(Work order A): Can you print, word for word, the part of the foraging guide between "To prepare roasted" and "this plant barehanded!", inclusive?
(Work order B): Would you carry on with the foraging guide, picking up right after its last sentence?

To prepare roasted dandelion root coffee, wash, cut, and grind the roots in a food processor. Spread the ground roots onto a baking sheet, and bake them at 275°F for about 2 hours. Open the oven occasionally to stir the roots and allow the moisture to escape! Once the roots have dried and roasted to a dark brown, they’re ready for brewing! Adding about a tablespoon to a cup of your desired coffee makes a tasty, unique, roasted dandelion brew.
Level 2: Nettle (Urtica dioica)
This is another widely distributed plant found near rivers, disturbed habitats (such as footpaths), and anywhere else with shade and rich soil. These plants are often called stinging nettles because the leaves and stems are covered in irritating hairs. Beginners will want to wear gloves until they feel confident handling this plant barehanded!
Despite its name, this plant has been used in traditional European and Asian medicine for centuries, and it is still revered for its high vitamin A, calcium, iron, and protein content. Because the hairs can be irritating, preparing nettles requires drying or cooking; after that, they make a fantastic addition to soups and salads. You can even brew the dried leaves for a medicinal tea.
Nettles are not exactly a showy plant, so you may need a keen eye at first to find them – though one quickly develops an intuition after the first few sightings! Look for a plant 1–2 meters in height with toothed leaves and deep veins. If the plant is flowering, it will have catkins hanging from its canopy. The best tasting, most nutritious leaves will be the young ones found at the top of the plant.
Level 3: Fiddleheads (Matteuccia struthiopteris)
Fiddleheads are another great starting place for the learning forager because, as their name suggests, one only needs to keep an eye out for a plant resembling the head of a violin. These funny-shaped plants are young ferns that have yet to unravel their leaves. Look for them in the spring when new fern plants are emerging. Like most ferns, fiddleheads can be found in the woods in places where plenty of moisture accumulates, such as swamps, near streams, or at the base of slopes.
Identifying fiddleheads requires more time than the abovementioned plants, but it is a great skill to develop for any forager and is a confidence booster once you get the hang of it. Once you find a patch, you can return year after year to have a good chance of harvesting more.

(Source material):
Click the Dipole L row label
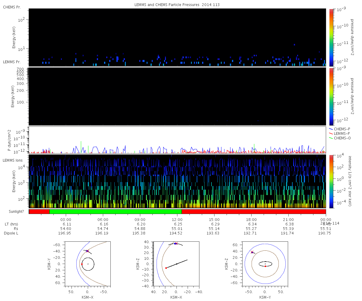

...

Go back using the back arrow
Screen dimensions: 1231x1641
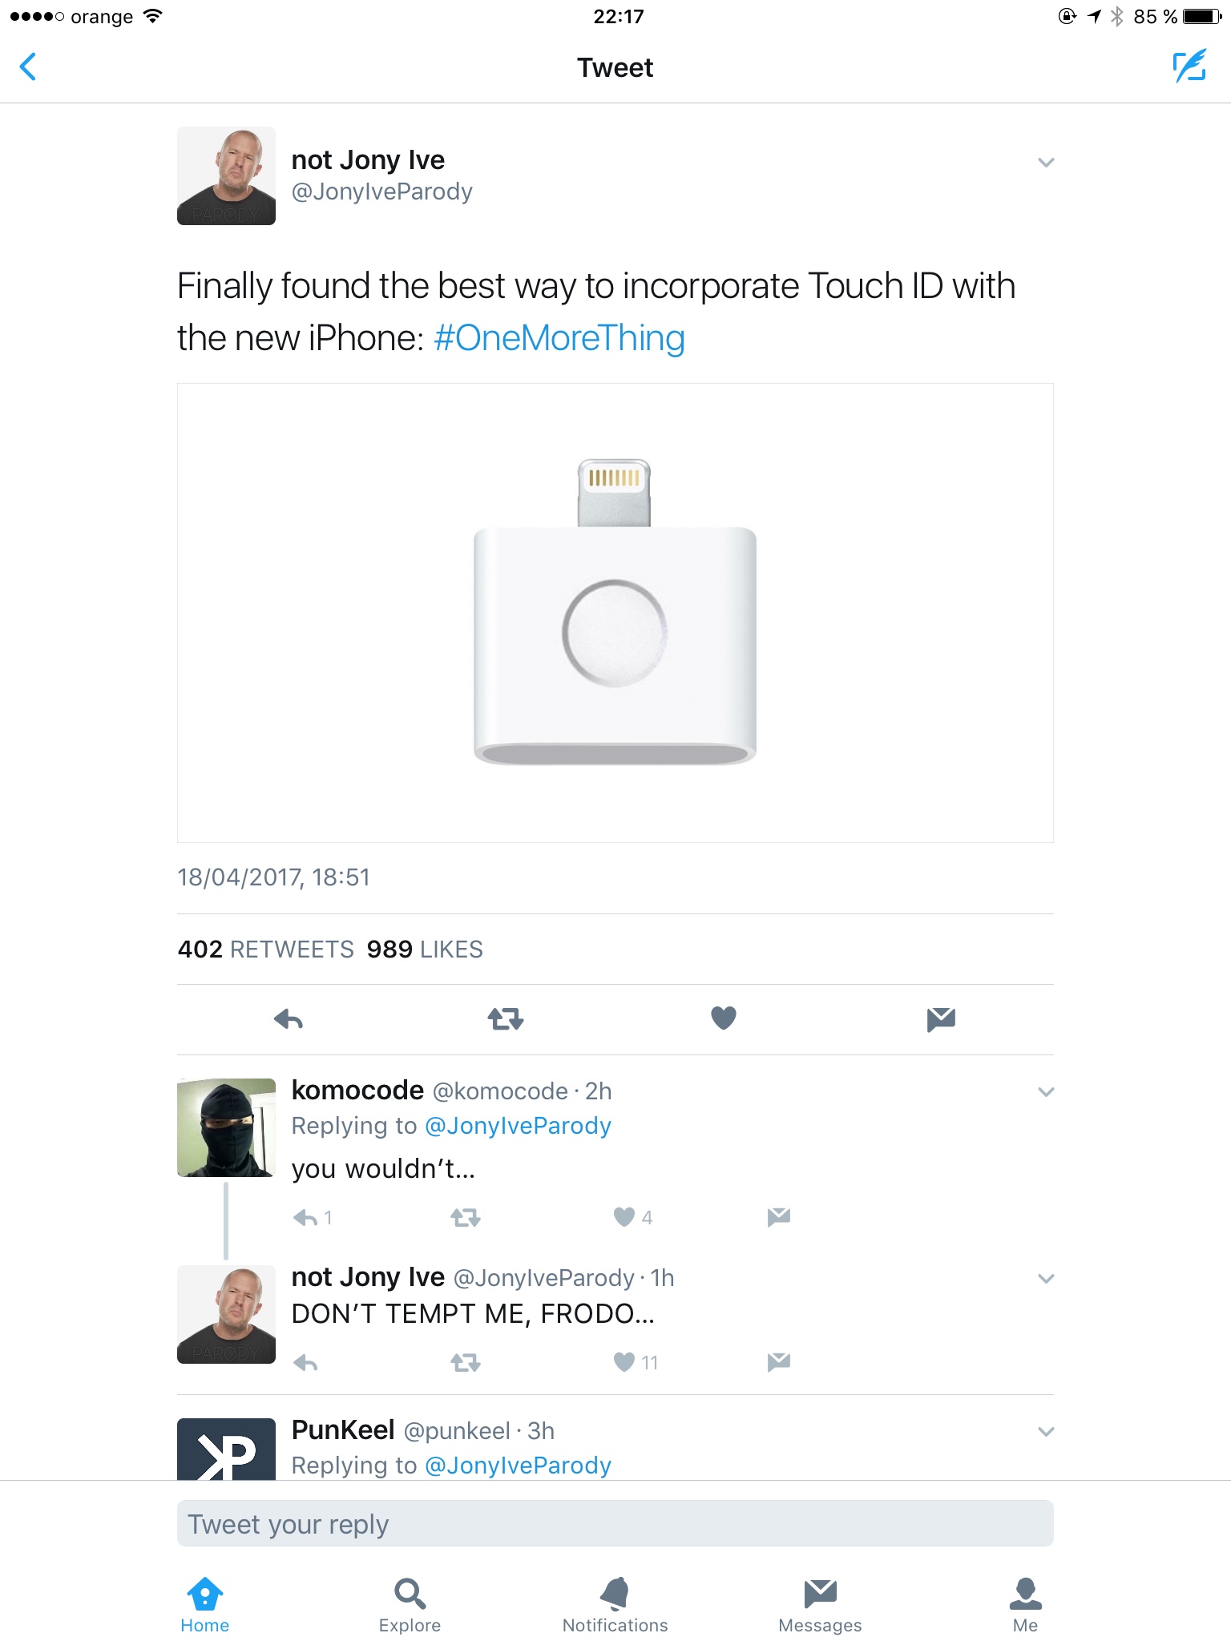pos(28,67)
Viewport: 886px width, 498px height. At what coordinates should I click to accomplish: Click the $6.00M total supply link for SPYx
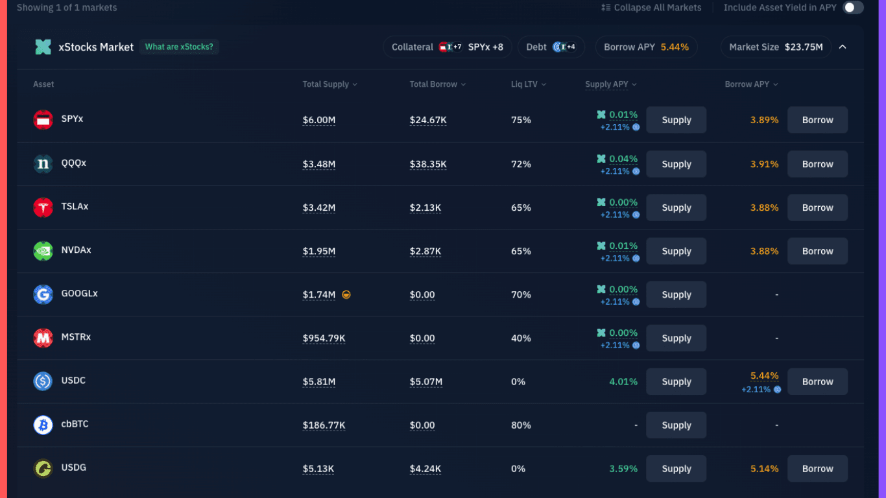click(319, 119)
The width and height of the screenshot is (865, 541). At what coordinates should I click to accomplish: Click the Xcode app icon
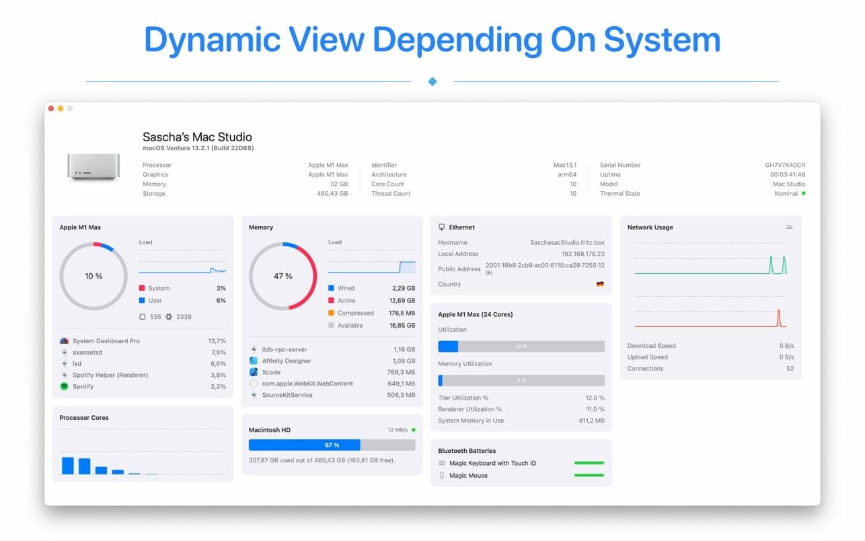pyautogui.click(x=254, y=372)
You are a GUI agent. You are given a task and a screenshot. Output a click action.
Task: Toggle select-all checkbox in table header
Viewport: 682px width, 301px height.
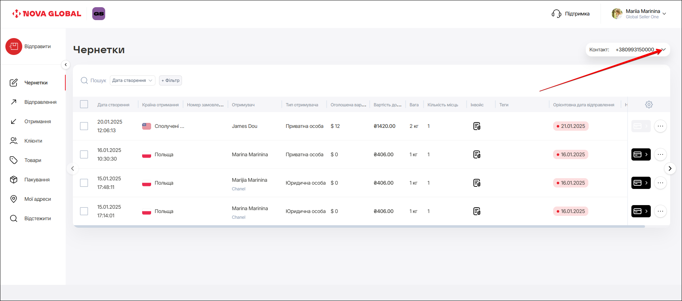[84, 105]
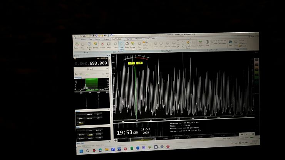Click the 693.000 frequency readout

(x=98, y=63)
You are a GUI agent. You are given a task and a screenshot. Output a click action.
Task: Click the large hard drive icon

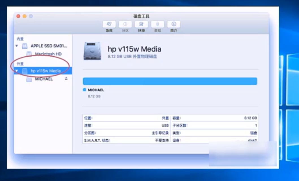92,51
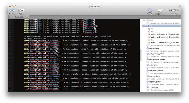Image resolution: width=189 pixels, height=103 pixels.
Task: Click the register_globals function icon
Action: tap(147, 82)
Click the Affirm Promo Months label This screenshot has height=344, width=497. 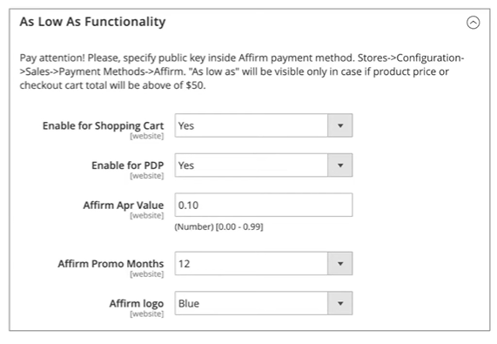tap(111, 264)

(Result A):
To prepare roasted dandelion root coffee, wash, cut, and grind the roots in a food processor. Spread the ground roots onto a baking sheet, and bake them at 275°F for about 2 hours. Open the oven occasionally to stir the roots and allow the moisture to escape! Once the roots have dried and roasted to a dark brown, they’re ready for brewing! Adding about a tablespoon to a cup of your desired coffee makes a tasty, unique, roasted dandelion brew.
Level 2: Nettle (Urtica dioica)
This is another widely distributed plant found near rivers, disturbed habitats (such as footpaths), and anywhere else with shade and rich soil. These plants are often called stinging nettles because the leaves and stems are covered in irritating hairs. Beginners will want to wear gloves until they feel confident handling this plant barehanded!

(Result B):
The species you are looking for is known as Ostrich Ferns orMatteuccia struthiopteris. Some other fern species are edible but are not as palatable, and other species are not edible at all.
Two traits to look for when identifying Ostrich Ferns are the U-shaped groove on the inside of the otherwise-smooth stem and the brown, paper-thin scales covering each side of the fiddlehead. Harvest these plants when the fiddlehead is about 4–6 inches tall to get the best taste.
Fiddleheads have a similar flavor profile to asparagus, and they make a delicious addition to any stir-fry or a standalone side dish. Frying them in butter is especially popular.
To prepare fiddleheads, wash them with cold water and remove any brown bits. Boil or steam them for at least 12 minutes to prevent any soil-borne contaminants from entering your meal. Do this even before frying or sautéing so you’re always on the safe side! Here is a great guide for choosing the right oil for your fiddleheads. To save fiddleheads for the coming months, simply freeze them.
The wilderness offers a cornucopia of edible plants that are largely overlooked. Incorporating these plants into your diet can help you incorporate a broader spectrum of nutrients and fibre that the modern menu often lacks.
Foraging is a great activity to practice with friends because the excitement of finding a patch of a tasty plant is definitely contagious! Identifying these plants is the first step towards safe and rewarding foraging, and using a plant identification guide is always recommended for beginners.
As foraging becomes increasingly popular, watch for workshops held by your local wilderness societies, colleges, or universities on how to practice sustainable, safe foraging.